NASA Y HARE KRISHNA

En Colombia hay más de 80 etnias indígenas, integradas por cerca de un millón y medio de personas. Cada una tiene su forma de ver el mundo, sus ritos y cosmogonías. Pero suele haber elementos en común como la presencia de sabios consejeros, el uso de plantas medicinales y la cercanía espiritual con la tierra. Estas variables son algunas de las que están presentes en el sistema de creencias del pueblo nasa, asentado en siete departamentos (Cauca, Valle del Cauca, Putumayo, Tolima, Meta, Huila y Caquetá) y que constituye uno de los grupos indígenas más numerosos y organizados del país.

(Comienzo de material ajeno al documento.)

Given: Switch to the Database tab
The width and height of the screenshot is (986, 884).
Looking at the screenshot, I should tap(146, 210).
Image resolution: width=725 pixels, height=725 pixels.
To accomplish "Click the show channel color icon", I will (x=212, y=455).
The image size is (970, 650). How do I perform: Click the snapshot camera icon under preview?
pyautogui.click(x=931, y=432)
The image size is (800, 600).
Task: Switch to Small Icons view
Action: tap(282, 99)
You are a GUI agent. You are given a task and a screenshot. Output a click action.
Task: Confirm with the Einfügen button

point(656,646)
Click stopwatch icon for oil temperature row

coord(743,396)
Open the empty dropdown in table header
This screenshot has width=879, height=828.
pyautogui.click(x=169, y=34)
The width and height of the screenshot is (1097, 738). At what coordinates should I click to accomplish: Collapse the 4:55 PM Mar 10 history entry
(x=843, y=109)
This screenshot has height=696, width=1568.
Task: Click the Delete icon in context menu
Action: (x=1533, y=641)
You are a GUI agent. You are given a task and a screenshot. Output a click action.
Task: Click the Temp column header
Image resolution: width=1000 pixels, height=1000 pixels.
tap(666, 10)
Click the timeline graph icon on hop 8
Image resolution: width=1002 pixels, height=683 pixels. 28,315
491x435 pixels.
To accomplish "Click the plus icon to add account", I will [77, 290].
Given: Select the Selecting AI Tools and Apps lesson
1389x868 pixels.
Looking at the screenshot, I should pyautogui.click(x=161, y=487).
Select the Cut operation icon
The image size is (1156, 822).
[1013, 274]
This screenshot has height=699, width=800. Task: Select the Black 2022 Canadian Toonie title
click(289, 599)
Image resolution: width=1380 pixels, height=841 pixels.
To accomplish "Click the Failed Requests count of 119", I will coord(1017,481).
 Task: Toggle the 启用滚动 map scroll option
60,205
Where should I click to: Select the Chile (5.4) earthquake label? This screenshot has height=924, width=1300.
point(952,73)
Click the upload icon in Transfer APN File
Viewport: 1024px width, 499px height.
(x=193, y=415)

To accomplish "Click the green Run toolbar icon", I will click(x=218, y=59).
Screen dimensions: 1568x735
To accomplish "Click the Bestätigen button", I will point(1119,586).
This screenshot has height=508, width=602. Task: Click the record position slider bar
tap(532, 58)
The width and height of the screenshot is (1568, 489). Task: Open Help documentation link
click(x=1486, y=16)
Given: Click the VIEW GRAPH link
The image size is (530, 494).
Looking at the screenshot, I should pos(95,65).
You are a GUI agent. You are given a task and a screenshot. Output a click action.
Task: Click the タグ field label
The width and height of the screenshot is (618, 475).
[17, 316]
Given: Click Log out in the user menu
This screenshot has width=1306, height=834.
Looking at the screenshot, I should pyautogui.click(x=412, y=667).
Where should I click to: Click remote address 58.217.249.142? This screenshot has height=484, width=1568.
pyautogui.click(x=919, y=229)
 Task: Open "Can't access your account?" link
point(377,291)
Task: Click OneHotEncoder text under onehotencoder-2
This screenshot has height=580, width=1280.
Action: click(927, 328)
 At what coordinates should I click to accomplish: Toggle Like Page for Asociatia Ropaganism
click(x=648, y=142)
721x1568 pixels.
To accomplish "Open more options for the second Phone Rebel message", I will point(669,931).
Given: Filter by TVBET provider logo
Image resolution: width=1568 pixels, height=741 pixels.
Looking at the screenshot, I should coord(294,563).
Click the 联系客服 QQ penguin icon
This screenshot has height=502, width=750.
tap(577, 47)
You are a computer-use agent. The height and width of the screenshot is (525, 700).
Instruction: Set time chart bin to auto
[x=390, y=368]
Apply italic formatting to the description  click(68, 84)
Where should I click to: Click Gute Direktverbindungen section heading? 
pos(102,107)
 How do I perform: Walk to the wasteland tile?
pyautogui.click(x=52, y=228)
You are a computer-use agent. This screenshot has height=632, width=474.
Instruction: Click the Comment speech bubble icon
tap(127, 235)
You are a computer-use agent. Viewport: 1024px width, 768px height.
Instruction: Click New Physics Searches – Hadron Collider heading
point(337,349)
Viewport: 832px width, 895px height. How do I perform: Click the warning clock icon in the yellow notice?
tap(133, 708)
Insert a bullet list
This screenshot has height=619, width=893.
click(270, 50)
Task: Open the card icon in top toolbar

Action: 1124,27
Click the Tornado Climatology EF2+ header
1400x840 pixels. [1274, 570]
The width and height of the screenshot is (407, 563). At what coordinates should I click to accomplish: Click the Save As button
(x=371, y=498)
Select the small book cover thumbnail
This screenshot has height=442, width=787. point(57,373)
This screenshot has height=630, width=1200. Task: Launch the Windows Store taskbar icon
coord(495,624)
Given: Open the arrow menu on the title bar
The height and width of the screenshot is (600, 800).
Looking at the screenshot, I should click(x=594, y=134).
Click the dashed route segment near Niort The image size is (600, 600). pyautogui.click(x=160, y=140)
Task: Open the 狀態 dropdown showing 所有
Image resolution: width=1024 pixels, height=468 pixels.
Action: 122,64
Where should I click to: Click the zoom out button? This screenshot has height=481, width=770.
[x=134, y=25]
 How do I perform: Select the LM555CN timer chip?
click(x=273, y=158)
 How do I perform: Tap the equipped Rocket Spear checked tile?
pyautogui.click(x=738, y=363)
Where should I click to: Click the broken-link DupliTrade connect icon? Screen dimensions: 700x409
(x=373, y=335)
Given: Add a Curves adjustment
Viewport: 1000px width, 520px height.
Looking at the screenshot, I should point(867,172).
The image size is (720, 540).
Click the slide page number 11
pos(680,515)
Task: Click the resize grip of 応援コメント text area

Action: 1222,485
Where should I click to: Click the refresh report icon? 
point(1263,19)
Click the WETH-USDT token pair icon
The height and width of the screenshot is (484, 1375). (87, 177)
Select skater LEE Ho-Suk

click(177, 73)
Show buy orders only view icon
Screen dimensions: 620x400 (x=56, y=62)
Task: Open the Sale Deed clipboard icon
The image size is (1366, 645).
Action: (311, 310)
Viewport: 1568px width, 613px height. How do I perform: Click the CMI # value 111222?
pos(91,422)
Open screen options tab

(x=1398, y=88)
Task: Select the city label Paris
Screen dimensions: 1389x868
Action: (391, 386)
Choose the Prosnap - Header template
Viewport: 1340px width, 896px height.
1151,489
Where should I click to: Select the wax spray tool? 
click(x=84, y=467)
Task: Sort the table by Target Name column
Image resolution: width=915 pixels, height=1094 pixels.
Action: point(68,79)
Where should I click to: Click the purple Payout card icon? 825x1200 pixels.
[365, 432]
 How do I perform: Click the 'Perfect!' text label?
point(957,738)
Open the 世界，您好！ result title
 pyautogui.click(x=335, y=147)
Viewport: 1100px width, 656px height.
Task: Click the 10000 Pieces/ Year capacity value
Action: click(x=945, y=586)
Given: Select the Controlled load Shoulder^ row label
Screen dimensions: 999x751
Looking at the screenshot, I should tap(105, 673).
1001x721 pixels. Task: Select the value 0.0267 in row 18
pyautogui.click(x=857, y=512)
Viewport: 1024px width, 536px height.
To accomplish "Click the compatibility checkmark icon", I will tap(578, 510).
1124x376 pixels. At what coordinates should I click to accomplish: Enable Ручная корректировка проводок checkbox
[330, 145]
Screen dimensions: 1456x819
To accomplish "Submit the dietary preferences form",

Los nasas ubican su origen en el amor de las estrellas y las aguas de las lagunas. El Espíritu Supremo, al ver que los nasas se mataban entre sí, decidió destruirlos y hacer unos seres nuevos, pero antes envió a un mensajero a través de los rayos para atemorizarlos. Esto funcionó un tiempo, pero reincidieron, así que fue enviado un nuevo mensajero, el portador del hacha, que les enseñó la carpintería y otros trabajos del campo, pero los nasas reincidieron. Envió entonces a otro mensajero, el portador de la honda, que les enseñó a cazar.

En estas idas y venidas de los mensajeros aparecieron los thê’wala, que no eran seres divinos, sino humanos y ellos son los consejeros, que en otras comunidades son conocidos  como mamos, taitas o chamanes. Victoriano Piñacué es un thê’wala nasa, originario del Cauca, es abogado y desde Bogotá asesora a su comunidad. Victoriano los escucha y comparte su opinión a partir de las vibraciones de su cuerpo, que le indican cuál puede ser el camino.

Esto lo puede hacer por medio de plantas medicinales que tienen como eje la coca, que mezclan con plantas dulces o amargas según sea el caso. La intuición es la que determina quién puede ser consejero. Esto ocurre cuando un thê’wala experto nota cierto talento en un niño y lo va guiando por el camino de sus mayores.